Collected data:
|---|
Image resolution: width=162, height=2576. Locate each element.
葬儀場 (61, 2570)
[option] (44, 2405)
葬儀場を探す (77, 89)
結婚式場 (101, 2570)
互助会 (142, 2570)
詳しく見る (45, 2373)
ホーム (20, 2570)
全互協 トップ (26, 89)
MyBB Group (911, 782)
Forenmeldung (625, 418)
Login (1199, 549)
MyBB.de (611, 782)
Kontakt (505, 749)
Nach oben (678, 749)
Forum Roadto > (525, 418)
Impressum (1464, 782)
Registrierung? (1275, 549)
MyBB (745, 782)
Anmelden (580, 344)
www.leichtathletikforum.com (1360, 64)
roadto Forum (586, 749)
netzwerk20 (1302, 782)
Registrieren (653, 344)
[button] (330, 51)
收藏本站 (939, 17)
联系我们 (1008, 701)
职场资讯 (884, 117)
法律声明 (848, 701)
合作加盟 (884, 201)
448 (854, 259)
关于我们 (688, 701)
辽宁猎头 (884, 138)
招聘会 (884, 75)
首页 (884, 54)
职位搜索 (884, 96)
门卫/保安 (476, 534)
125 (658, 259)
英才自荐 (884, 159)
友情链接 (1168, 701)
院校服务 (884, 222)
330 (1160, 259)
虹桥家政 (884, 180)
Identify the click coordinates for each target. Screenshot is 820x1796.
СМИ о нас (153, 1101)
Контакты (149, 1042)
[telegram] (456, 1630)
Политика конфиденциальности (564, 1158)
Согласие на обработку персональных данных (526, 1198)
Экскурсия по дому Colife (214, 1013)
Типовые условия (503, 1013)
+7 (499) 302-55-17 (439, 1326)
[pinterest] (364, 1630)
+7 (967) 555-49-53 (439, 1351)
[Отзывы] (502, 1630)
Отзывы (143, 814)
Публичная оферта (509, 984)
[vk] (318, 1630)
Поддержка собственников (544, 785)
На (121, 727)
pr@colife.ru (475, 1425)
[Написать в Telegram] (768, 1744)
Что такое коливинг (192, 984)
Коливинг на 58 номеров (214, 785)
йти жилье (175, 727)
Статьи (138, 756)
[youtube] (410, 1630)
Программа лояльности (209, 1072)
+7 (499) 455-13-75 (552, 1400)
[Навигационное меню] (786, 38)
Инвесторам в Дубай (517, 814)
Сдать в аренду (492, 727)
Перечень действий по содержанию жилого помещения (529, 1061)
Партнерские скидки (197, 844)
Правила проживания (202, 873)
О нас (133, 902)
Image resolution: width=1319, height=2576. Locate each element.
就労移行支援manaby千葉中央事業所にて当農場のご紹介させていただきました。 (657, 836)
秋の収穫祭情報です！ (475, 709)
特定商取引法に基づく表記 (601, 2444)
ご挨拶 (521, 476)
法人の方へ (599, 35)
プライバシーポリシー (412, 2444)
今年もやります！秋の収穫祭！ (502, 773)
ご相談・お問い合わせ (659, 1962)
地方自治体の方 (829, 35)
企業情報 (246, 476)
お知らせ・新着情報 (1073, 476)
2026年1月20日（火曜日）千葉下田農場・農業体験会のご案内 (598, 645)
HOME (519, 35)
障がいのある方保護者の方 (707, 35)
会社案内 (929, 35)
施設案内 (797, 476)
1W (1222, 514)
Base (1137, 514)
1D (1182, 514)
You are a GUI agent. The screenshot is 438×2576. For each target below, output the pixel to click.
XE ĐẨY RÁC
|---|
Problem: Start at the line with "特定商取引法に基づく表記 (601, 2444)" and stop at the end of the records. Write those lines out exactly and add nothing.

Output for this task:
特定商取引法に基づく表記 (601, 2444)
ご挨拶 (521, 476)
法人の方へ (599, 35)
プライバシーポリシー (412, 2444)
今年もやります！秋の収穫祭！ (502, 773)
ご相談・お問い合わせ (659, 1962)
地方自治体の方 (829, 35)
企業情報 (246, 476)
お知らせ・新着情報 (1073, 476)
2026年1月20日（火曜日）千葉下田農場・農業体験会のご案内 (598, 645)
HOME (519, 35)
障がいのある方保護者の方 (707, 35)
会社案内 (929, 35)
施設案内 (797, 476)
1W (1222, 514)
Base (1137, 514)
1D (1182, 514)
You are a GUI agent. The screenshot is 438×2576. For each target below, output the pixel to click.
XE ĐẨY RÁC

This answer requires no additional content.